Rewrite the rows starting with the line with "The image size" and going on through the line with "pos(388,99)", swapping "Memory" for "Storage" and changing nothing else. Leave the pictures out of your answer.

* **TASK DATA**:
· · · · ·

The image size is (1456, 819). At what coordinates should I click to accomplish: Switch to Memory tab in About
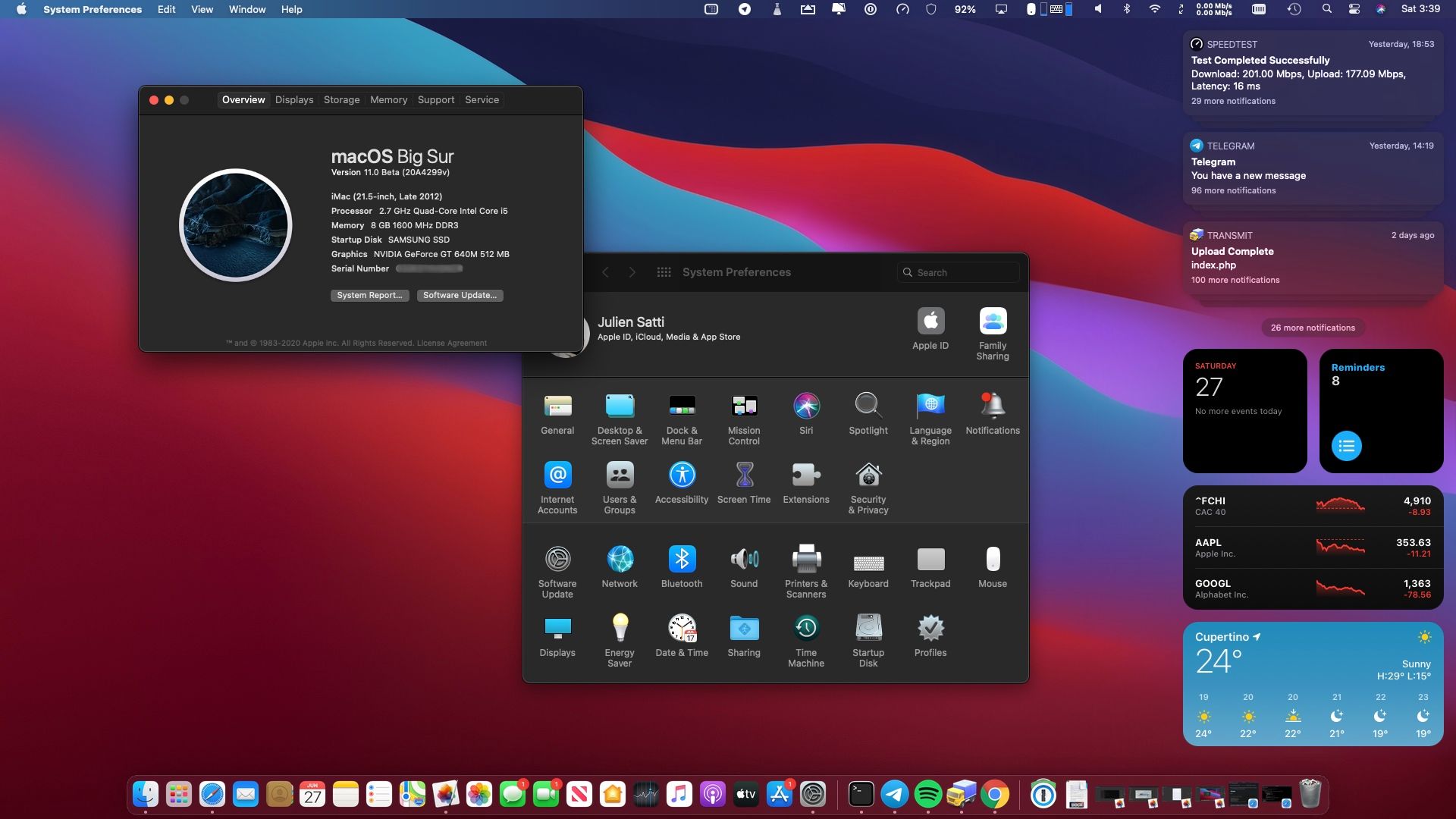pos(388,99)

· · · · ·

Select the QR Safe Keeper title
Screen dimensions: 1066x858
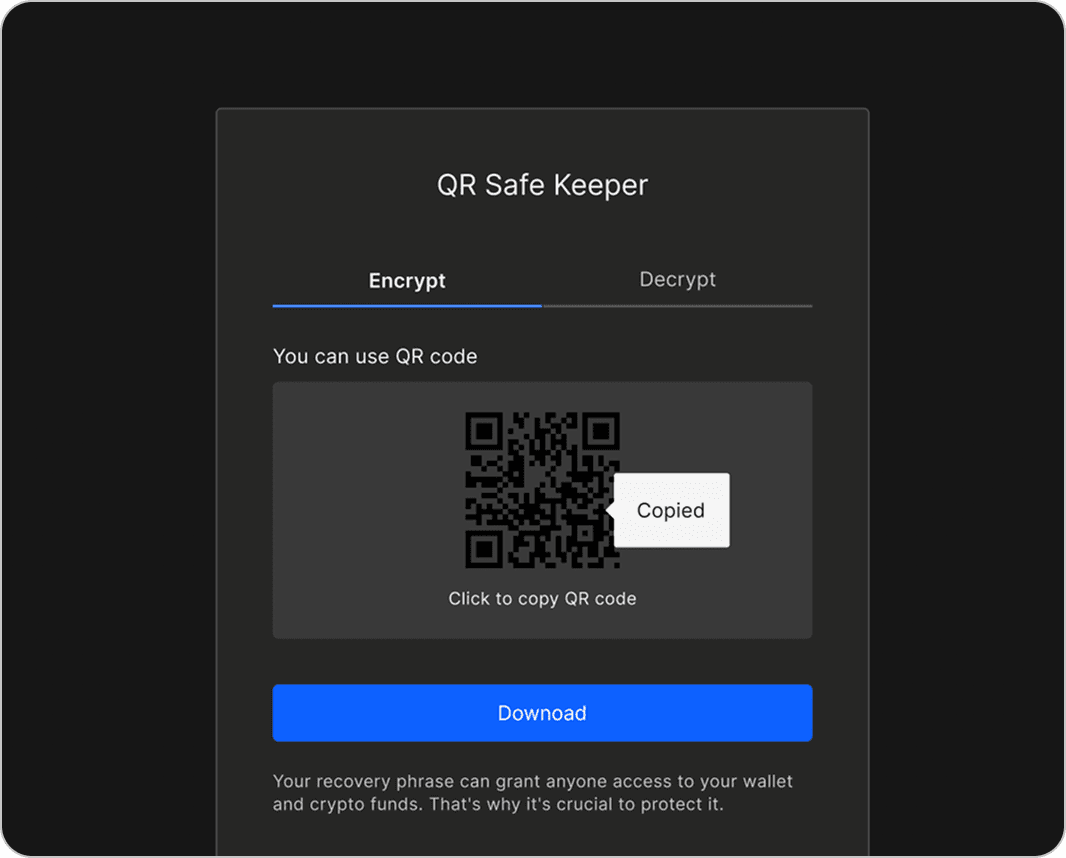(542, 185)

· · · · ·

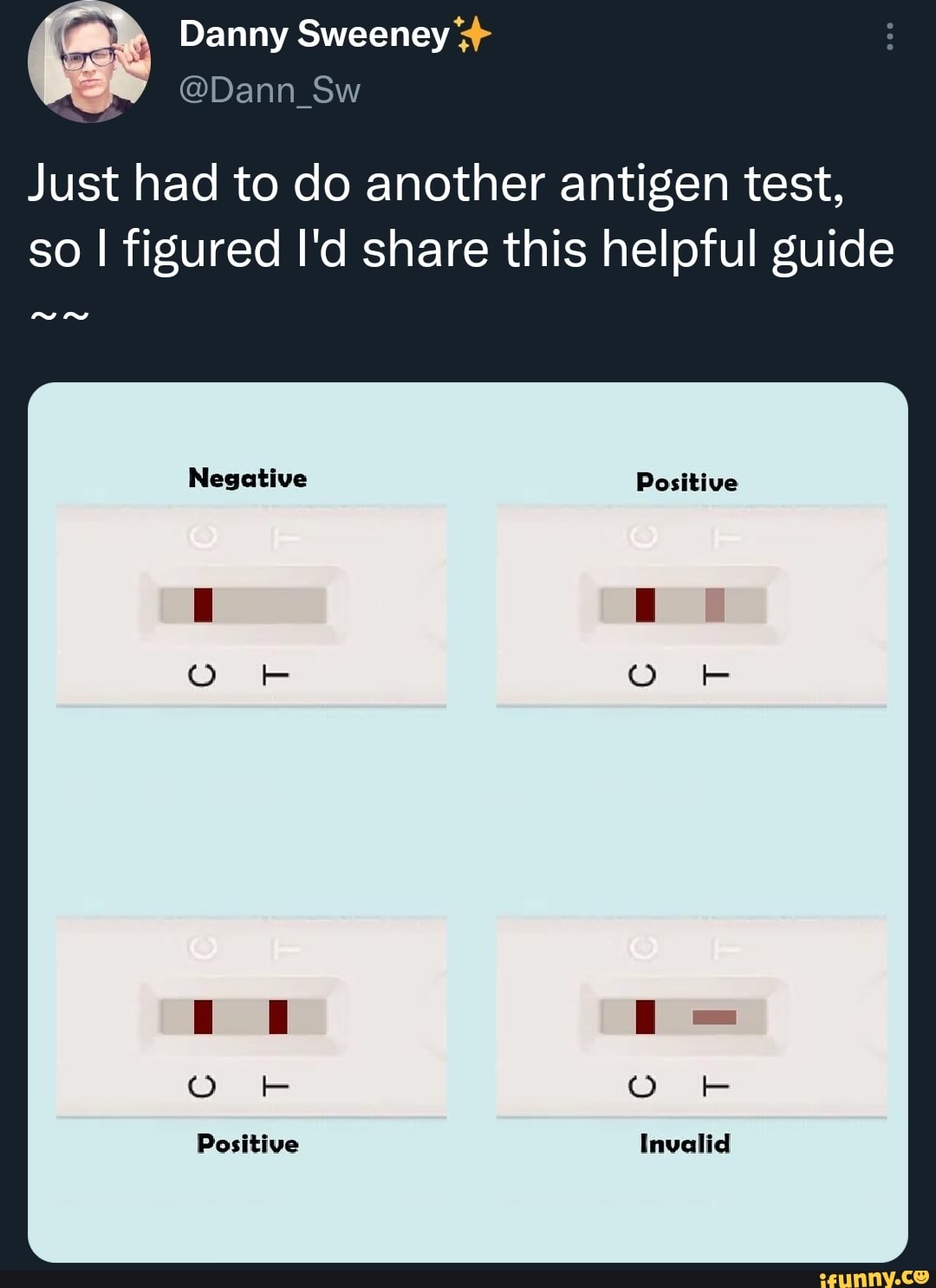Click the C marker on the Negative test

· · · · ·

* **CORRECT RESPONSE**:
The image size is (1456, 819). At what coordinates should I click to accomplish: Switch to Storage tab in About
pos(388,99)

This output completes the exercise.